Segundo Samila, nenhuma previsão foi dada para a chegada desses equipamentos, exames e medicamentos. “Mas é algo que precisa estar presente todos os dias. É uma coisa urgente, básica, que não tem como ficar sem”, frisou ela. Outro fator alertado pela médica é a falta de álcool em gel. “Nas enfermarias, não tem álcool em gel para os pacientes e familiares”, diz.

Samila explica que não é possível trabalhar de forma adequada com tantas faltas e a solução geralmente é adaptar. “O que os colegas costumam fazer é adaptar. Às vezes trocam uma medicação por outra”.

O Hospital Regional Tarcísio Maia é um dos indicados no estado em casos de coronavírus. Na terça-feria (7), a governadora Fátima Bezerra (PT) anunciou que a unidade abriu 10 novos leitos de UTI para atendimento de pessoas com a Covid-19. A intenção é que nos próximos dias mais 10 sejam abertos – o hospital já conta com outros nove leitos.

Doações e ajudas

Segundo a médica, muitos dos Equipamentos de Proteção Individual (EPIs) para os profissionais da saúde foram doados. Samila cita ainda que parte da hidroxicoloroquina, medicamento recomendado para pacientes graves do coronavírus, também foi doada por empresas e colaboradores. “Do Estado veio muito pouco”, falou.

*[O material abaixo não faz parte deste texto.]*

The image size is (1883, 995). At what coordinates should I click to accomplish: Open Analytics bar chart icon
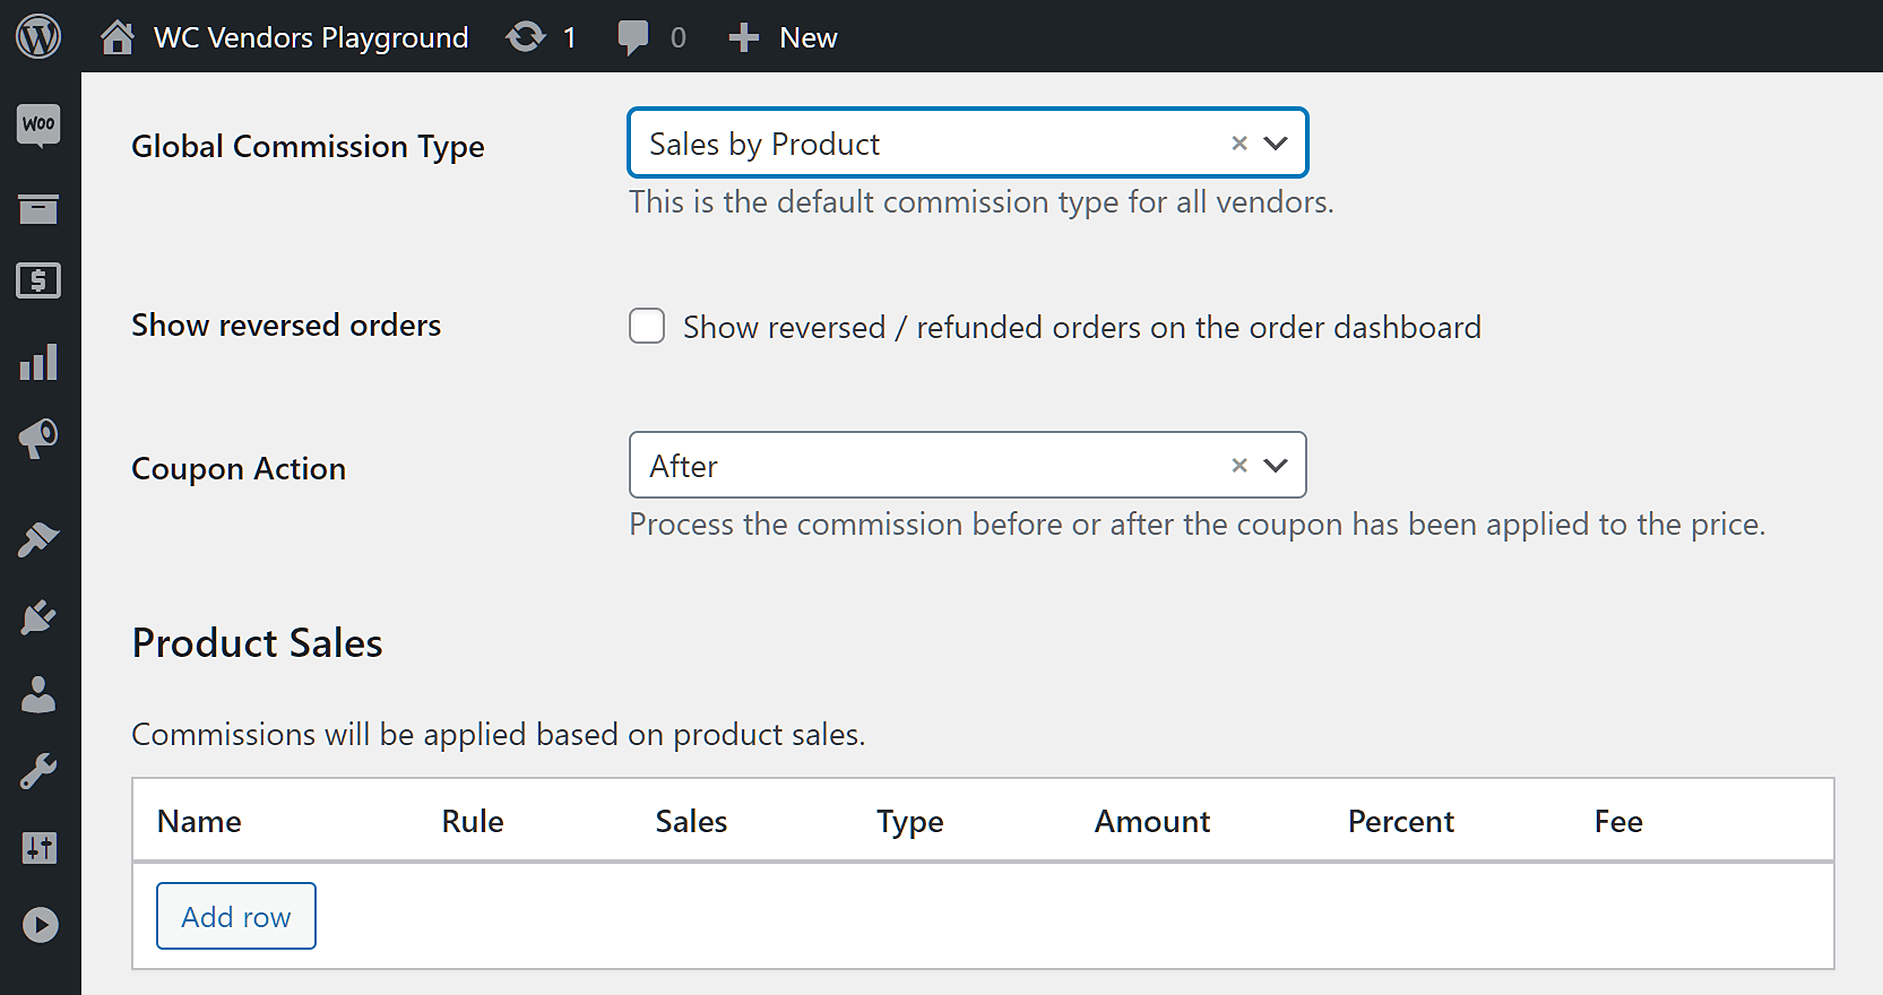pyautogui.click(x=39, y=362)
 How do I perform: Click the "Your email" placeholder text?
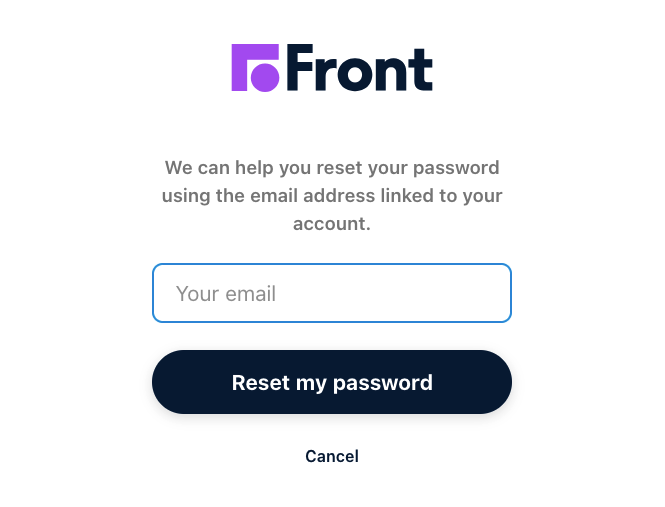point(226,294)
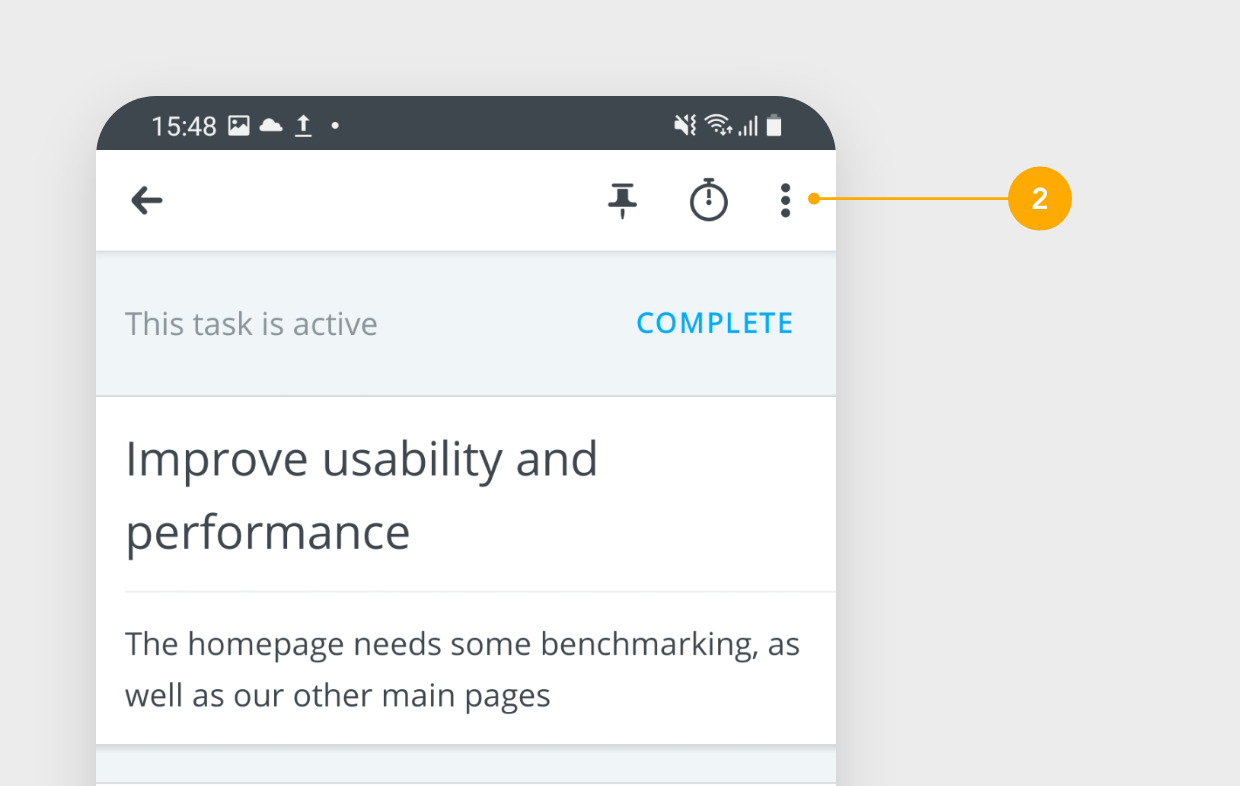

Nesta semana, o Hospital Regional Tarcísio Maia recebeu caixas com doações de EPIs. Entre os materiais doados, estavam luvas, máscaras, roupas de proteção e até equipamentos eletrônicos.

Outra coisa que tem acontecido, segundo relatam funcionários, são as famílias, alguns médicos e enfermeiros pagaremos exames para ajudarem o paciente. “E assim a gente vai fazendo as medidas mais emergenciais. Mas obviamente não se consegue fazer um trabalho adequado, porque muitos exames que deveriam ser coletados e ter resultado na urgência, às vezes só tem no dia seguinte se alguém pagar”.

“Medicina é ciência, não é adivinhação. Se você não tiver os exames disponíveis para dar o diagnóstico correto você não consegue estabelecer o tratamento correto”.
Para Samila, familiares chegarem ao ponto de precisar comprar esses medicamentos ou exames é um “absurdo”. “Você imagina uma população carente, atendida pelo SUS, que ganha em média de um ou dois salários mínimos tendo que gastar do próprio bolso com esses exames. E muita gente não tem como gastar e acaba ficando a mercê do sistema”.

A médica diz que acredita que a saúde do RN pode ter a oportunidade de sair melhor dessa pandemia. “Não tem fundamento investir uma quantia muito alta se você não conseguiu o básico para o funcionamento da sua casa. A casa, os hospitais referência, são Tarcísio Maia, Rafael Fernandes, Walfredo Gurgel. A nossa casa tem que ter o básico, ao menos arroz e feijão na mesa, se não a gente não vai conseguir sustentar e dar o suporte básico necessário pro tratamento desses doentes”.

“Sem isso a gente não vai conseguir progredir em nada na saúde do RN”.